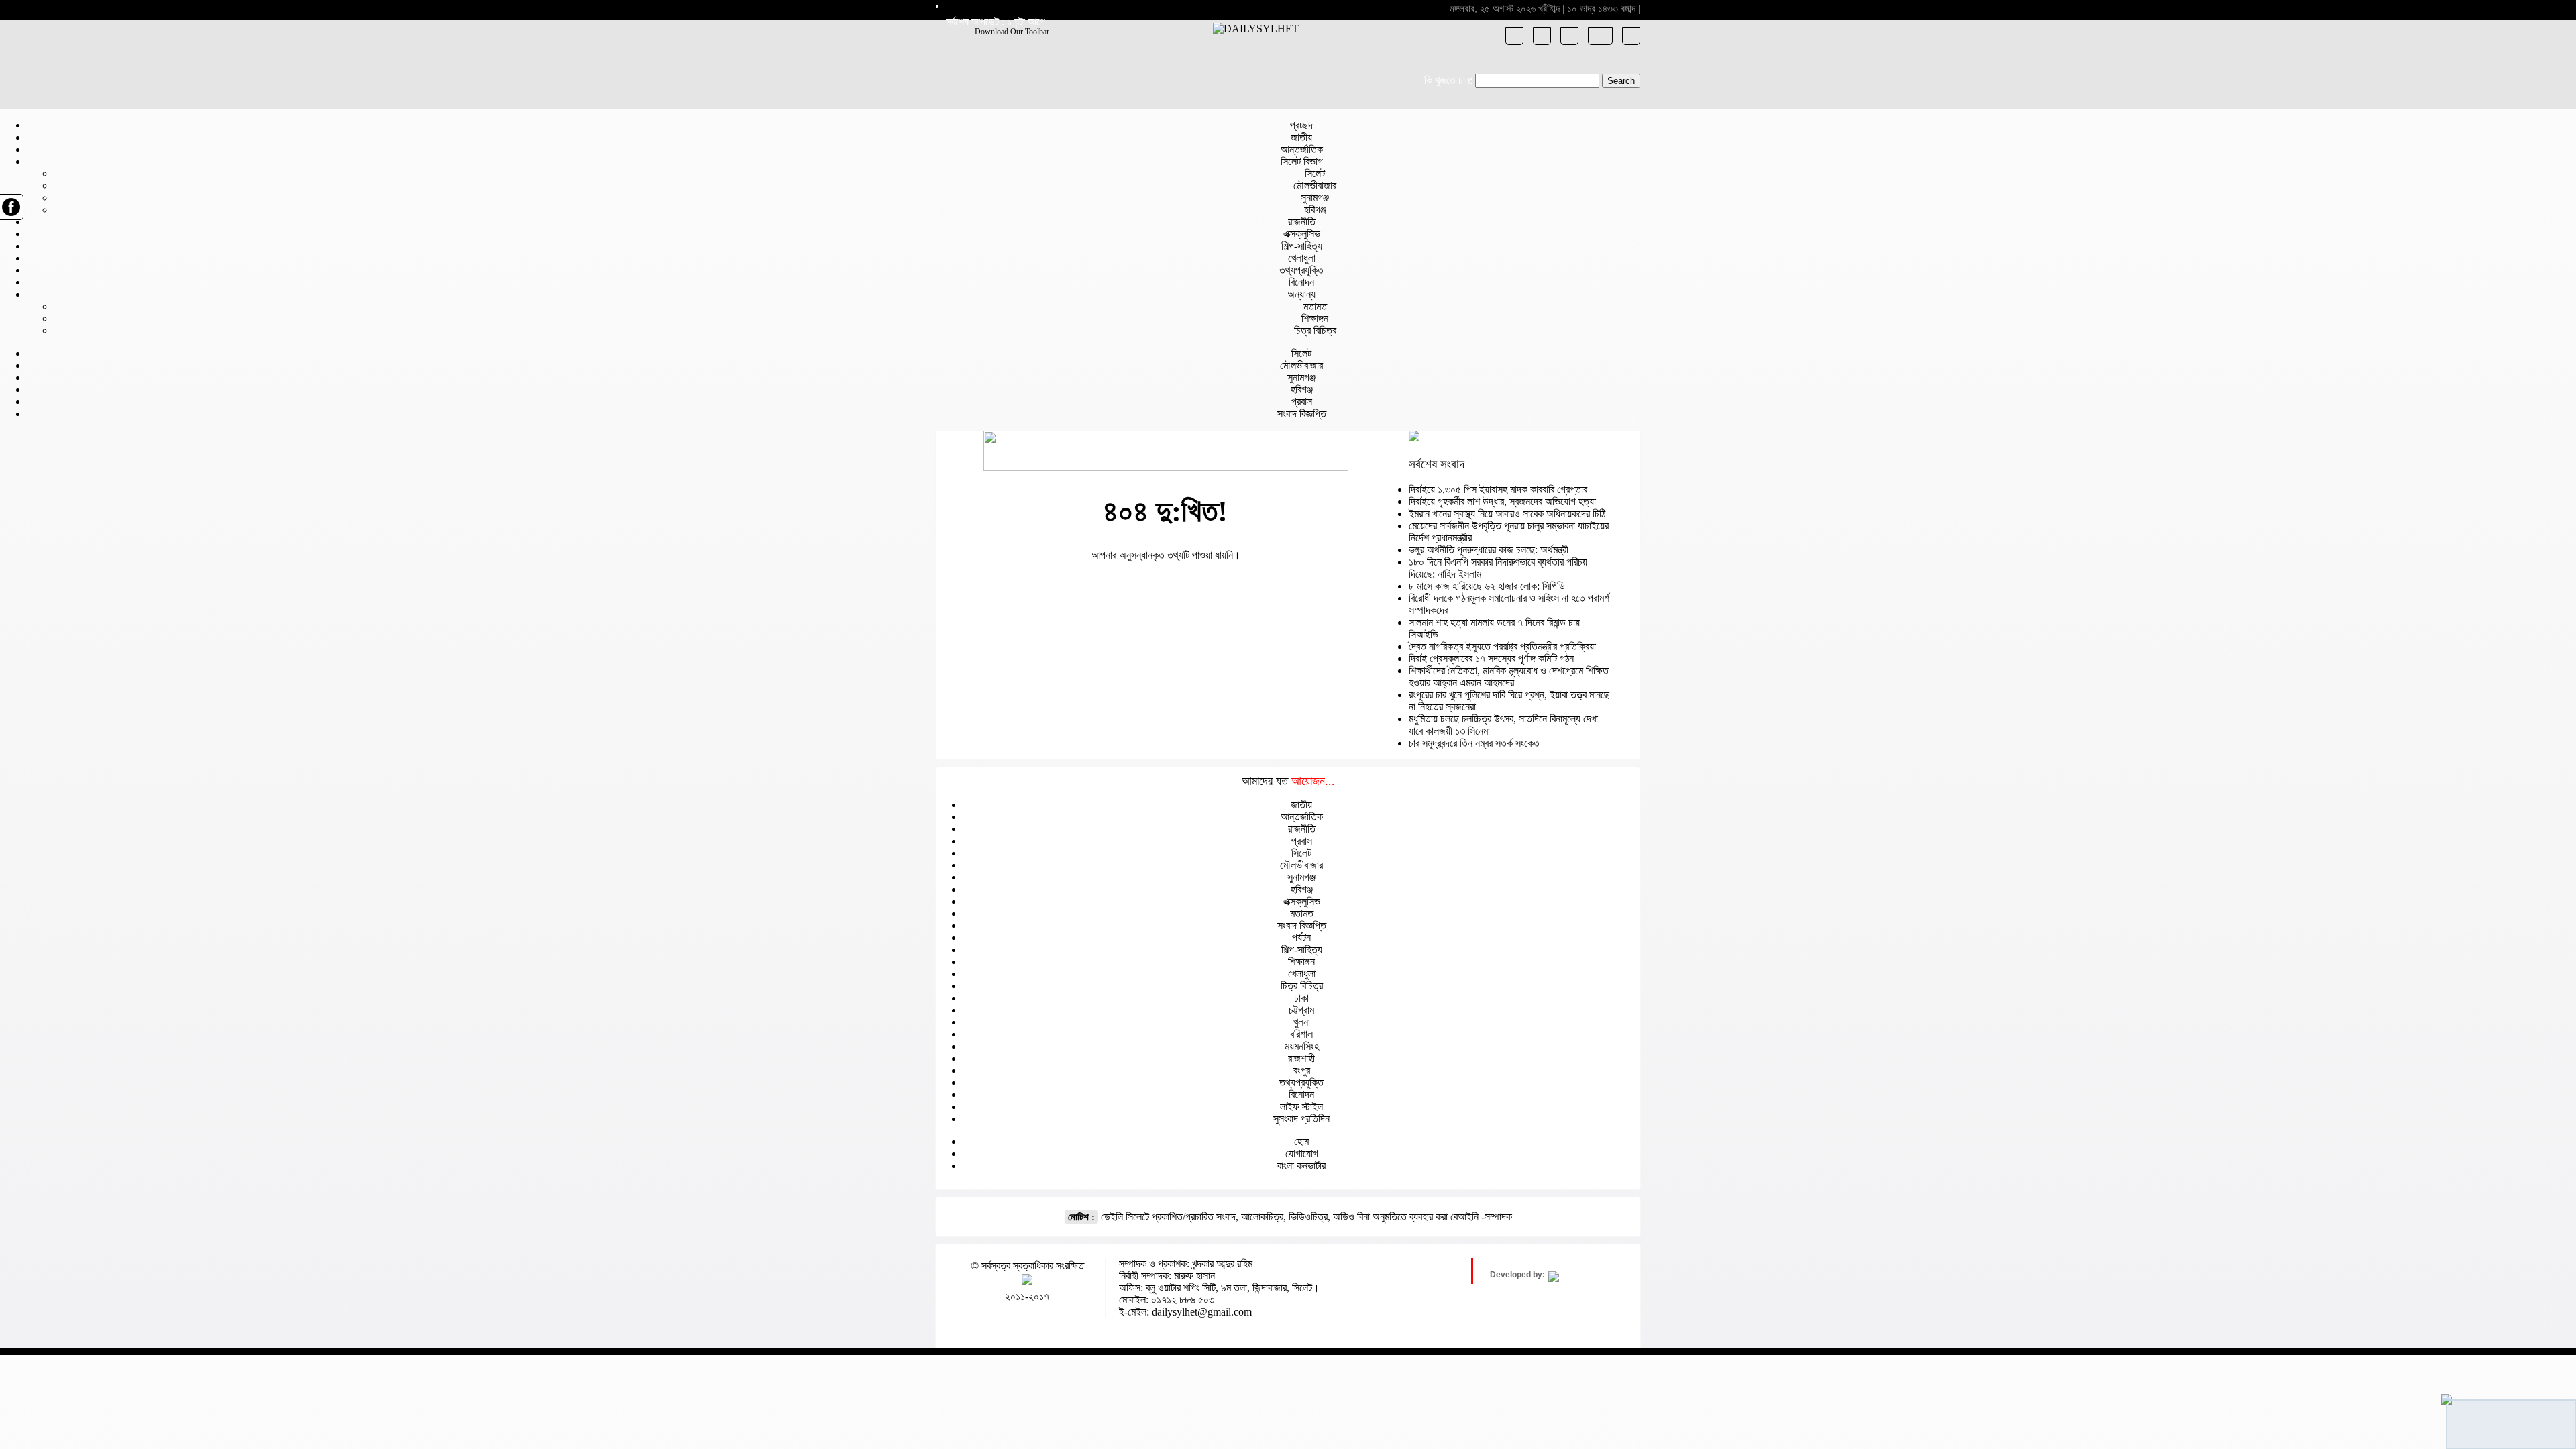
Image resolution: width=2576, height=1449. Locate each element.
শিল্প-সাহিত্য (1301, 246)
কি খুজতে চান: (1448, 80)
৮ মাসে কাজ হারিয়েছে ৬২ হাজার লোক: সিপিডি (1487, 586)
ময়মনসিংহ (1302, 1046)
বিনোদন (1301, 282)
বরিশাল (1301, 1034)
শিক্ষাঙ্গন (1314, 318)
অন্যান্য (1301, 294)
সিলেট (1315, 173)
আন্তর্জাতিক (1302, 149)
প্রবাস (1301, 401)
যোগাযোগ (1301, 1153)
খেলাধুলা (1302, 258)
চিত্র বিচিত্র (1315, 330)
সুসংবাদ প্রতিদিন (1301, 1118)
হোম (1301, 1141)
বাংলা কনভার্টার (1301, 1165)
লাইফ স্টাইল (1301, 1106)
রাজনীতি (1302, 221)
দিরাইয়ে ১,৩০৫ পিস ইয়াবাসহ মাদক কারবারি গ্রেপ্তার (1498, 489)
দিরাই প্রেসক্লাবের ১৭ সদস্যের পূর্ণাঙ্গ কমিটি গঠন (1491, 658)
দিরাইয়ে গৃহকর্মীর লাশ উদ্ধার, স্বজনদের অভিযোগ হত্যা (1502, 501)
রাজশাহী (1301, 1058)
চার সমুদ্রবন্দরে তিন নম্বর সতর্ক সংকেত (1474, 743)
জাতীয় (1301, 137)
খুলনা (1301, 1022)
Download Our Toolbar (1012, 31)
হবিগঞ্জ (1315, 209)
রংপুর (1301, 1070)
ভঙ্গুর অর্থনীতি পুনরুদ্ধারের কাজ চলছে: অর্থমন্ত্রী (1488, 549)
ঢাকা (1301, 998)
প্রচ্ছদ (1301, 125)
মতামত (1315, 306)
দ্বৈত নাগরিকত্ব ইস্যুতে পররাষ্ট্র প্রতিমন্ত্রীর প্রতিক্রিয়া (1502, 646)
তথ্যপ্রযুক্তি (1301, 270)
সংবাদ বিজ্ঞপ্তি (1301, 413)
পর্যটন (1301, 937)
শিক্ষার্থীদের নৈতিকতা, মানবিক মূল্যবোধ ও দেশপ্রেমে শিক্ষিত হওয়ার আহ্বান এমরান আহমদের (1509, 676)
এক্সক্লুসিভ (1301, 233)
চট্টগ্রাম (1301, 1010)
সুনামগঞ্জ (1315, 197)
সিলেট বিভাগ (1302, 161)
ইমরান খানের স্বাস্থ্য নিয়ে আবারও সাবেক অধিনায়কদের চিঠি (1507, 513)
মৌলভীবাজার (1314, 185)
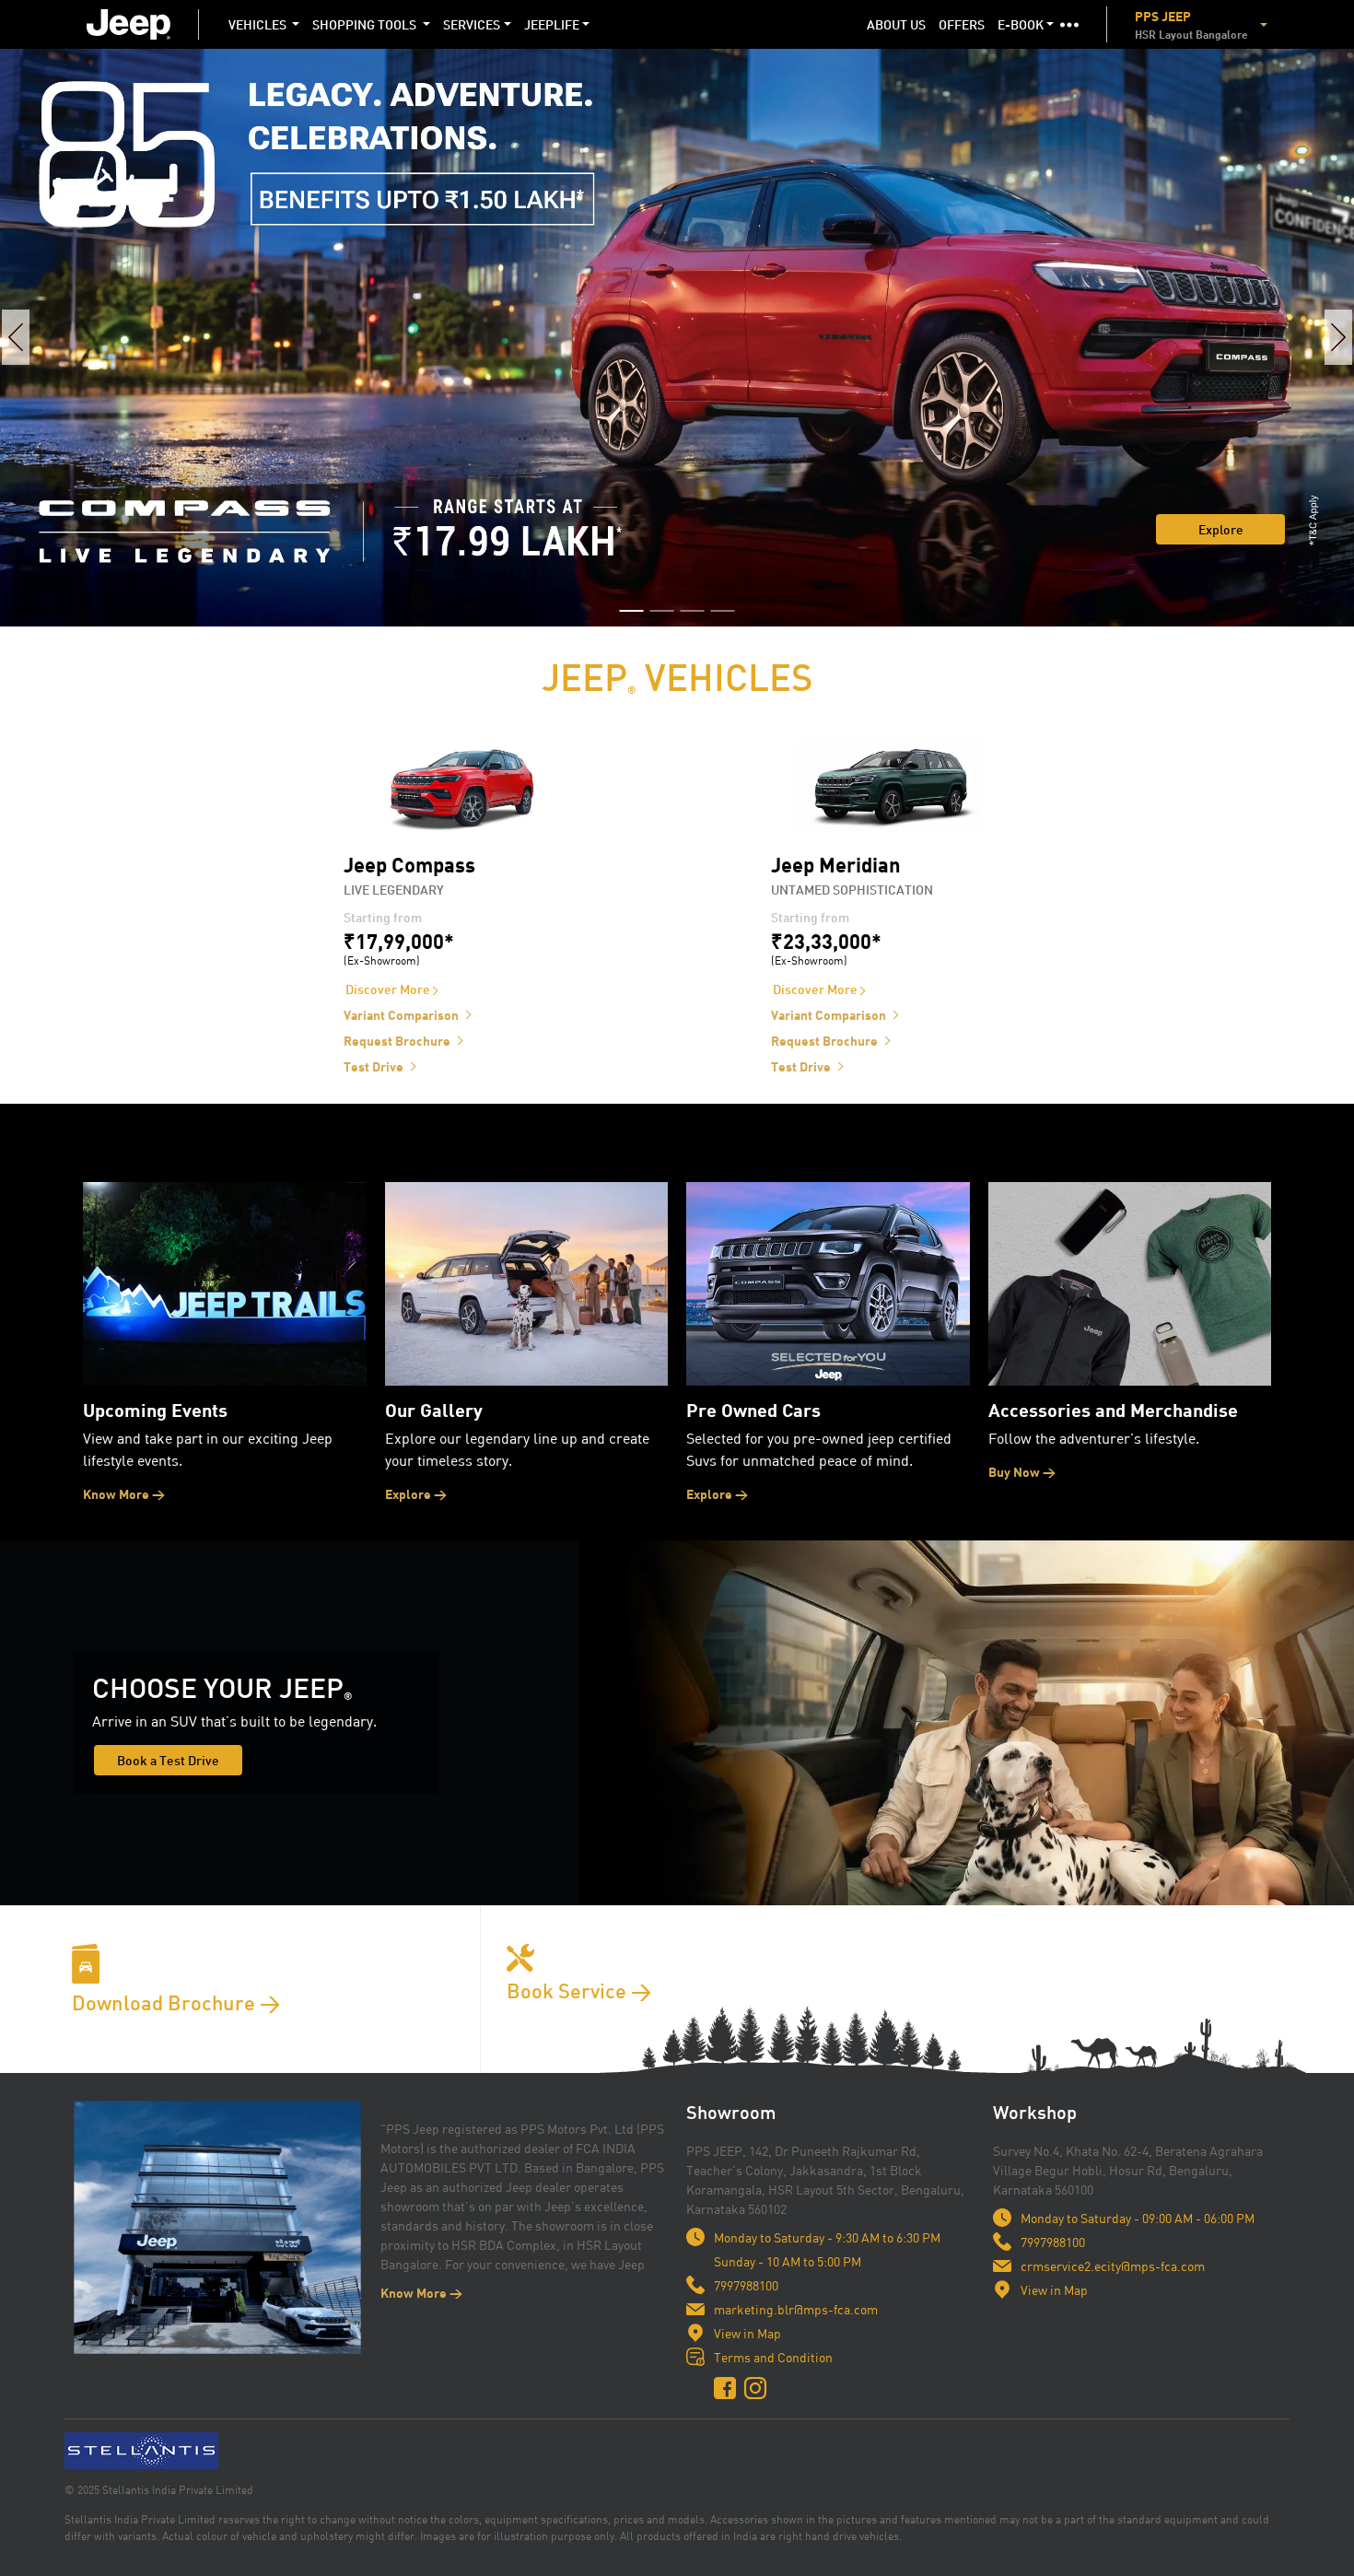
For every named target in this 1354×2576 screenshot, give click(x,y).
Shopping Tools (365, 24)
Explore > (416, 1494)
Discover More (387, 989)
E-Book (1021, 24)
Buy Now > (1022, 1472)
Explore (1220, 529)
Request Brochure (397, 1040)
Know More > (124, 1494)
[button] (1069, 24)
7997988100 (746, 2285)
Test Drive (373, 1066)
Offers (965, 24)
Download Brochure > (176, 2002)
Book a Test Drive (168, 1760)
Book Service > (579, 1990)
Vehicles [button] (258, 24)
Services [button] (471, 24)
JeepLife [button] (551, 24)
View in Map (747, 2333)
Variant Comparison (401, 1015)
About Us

____________

TASK TO COMPLETE – All that is needed is the exact run of lines from the start of the material above through the one containing "Know More > (124, 1494)", pictures left out.

TASK OUTPUT –
Image resolution: width=2576, height=1449. Locate each element.
শিল্প-সাহিত্য (1301, 246)
কি খুজতে চান: (1448, 80)
৮ মাসে কাজ হারিয়েছে ৬২ হাজার লোক: সিপিডি (1487, 586)
ময়মনসিংহ (1302, 1046)
বিনোদন (1301, 282)
বরিশাল (1301, 1034)
শিক্ষাঙ্গন (1314, 318)
অন্যান্য (1301, 294)
সিলেট (1315, 173)
আন্তর্জাতিক (1302, 149)
প্রবাস (1301, 401)
যোগাযোগ (1301, 1153)
খেলাধুলা (1302, 258)
চিত্র বিচিত্র (1315, 330)
সুসংবাদ প্রতিদিন (1301, 1118)
হোম (1301, 1141)
বাংলা কনভার্টার (1301, 1165)
লাইফ স্টাইল (1301, 1106)
রাজনীতি (1302, 221)
দিরাইয়ে ১,৩০৫ পিস ইয়াবাসহ মাদক কারবারি গ্রেপ্তার (1498, 489)
দিরাই প্রেসক্লাবের ১৭ সদস্যের পূর্ণাঙ্গ কমিটি গঠন (1491, 658)
দিরাইয়ে গৃহকর্মীর লাশ উদ্ধার, স্বজনদের অভিযোগ হত্যা (1502, 501)
রাজশাহী (1301, 1058)
চার সমুদ্রবন্দরে তিন নম্বর সতর্ক সংকেত (1474, 743)
জাতীয় (1301, 137)
খুলনা (1301, 1022)
Download Our Toolbar (1012, 31)
হবিগঞ্জ (1315, 209)
রংপুর (1301, 1070)
ভঙ্গুর অর্থনীতি পুনরুদ্ধারের কাজ চলছে: অর্থমন্ত্রী (1488, 549)
ঢাকা (1301, 998)
প্রচ্ছদ (1301, 125)
মতামত (1315, 306)
দ্বৈত নাগরিকত্ব ইস্যুতে পররাষ্ট্র প্রতিমন্ত্রীর প্রতিক্রিয়া (1502, 646)
তথ্যপ্রযুক্তি (1301, 270)
সংবাদ বিজ্ঞপ্তি (1301, 413)
পর্যটন (1301, 937)
শিক্ষার্থীদের নৈতিকতা, মানবিক মূল্যবোধ ও দেশপ্রেমে শিক্ষিত হওয়ার আহ্বান এমরান আহমদের (1509, 676)
এক্সক্লুসিভ (1301, 233)
চট্টগ্রাম (1301, 1010)
সুনামগঞ্জ (1315, 197)
সিলেট বিভাগ (1302, 161)
ইমরান খানের স্বাস্থ্য নিয়ে আবারও সাবেক অধিনায়কদের চিঠি (1507, 513)
মৌলভীবাজার (1314, 185)
For every named target in this 1354×2576 screenshot, give click(x,y).
Shopping Tools (365, 24)
Explore > (416, 1494)
Discover More (387, 989)
E-Book (1021, 24)
Buy Now > (1022, 1472)
Explore (1220, 529)
Request Brochure (397, 1040)
Know More > (124, 1494)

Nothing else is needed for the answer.